(PROBLEM STATEMENT) Go to the line below containing "The image size is (1290, 659)." and print exactly from there through the line containing "You are a computer-use", both included. Print nothing else.

========================

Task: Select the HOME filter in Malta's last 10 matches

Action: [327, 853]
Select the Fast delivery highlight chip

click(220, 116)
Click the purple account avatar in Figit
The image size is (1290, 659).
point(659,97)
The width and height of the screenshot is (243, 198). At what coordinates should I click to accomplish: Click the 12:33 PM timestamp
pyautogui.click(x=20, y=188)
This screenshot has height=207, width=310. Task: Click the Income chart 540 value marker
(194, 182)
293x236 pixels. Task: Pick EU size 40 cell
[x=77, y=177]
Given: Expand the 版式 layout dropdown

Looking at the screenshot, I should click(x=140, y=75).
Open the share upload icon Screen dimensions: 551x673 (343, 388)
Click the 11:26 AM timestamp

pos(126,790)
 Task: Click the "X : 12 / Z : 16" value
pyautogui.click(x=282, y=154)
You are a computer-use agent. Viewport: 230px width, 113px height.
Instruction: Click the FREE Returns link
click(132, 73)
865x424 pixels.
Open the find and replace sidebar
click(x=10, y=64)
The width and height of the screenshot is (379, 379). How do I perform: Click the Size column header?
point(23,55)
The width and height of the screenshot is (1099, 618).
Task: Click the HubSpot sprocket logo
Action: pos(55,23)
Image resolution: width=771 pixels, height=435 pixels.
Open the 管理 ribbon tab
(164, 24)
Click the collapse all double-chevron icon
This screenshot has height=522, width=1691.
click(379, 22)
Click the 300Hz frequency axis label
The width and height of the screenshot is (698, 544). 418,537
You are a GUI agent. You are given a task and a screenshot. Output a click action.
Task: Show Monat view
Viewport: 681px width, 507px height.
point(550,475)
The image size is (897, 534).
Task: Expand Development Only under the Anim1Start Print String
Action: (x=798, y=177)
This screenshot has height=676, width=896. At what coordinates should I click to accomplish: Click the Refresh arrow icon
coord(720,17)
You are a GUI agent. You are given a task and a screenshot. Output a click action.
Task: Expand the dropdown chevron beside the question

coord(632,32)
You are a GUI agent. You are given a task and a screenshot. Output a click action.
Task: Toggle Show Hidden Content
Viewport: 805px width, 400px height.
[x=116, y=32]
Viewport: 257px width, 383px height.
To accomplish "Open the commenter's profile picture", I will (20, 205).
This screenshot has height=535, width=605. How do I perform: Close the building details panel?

========================

(EXERCISE SOLUTION)
The image size is (1290, 659).
point(659,97)
The width and height of the screenshot is (243, 198). At what coordinates should I click to accomplish: Click the 12:33 PM timestamp
pyautogui.click(x=20, y=188)
This screenshot has height=207, width=310. Task: Click the Income chart 540 value marker
(194, 182)
293x236 pixels. Task: Pick EU size 40 cell
[x=77, y=177]
Given: Expand the 版式 layout dropdown

Looking at the screenshot, I should click(x=140, y=75).
Open the share upload icon Screen dimensions: 551x673 (343, 388)
Click the 11:26 AM timestamp

pos(126,790)
 Task: Click the "X : 12 / Z : 16" value
pyautogui.click(x=282, y=154)
You are a computer-use agent. Viewport: 230px width, 113px height.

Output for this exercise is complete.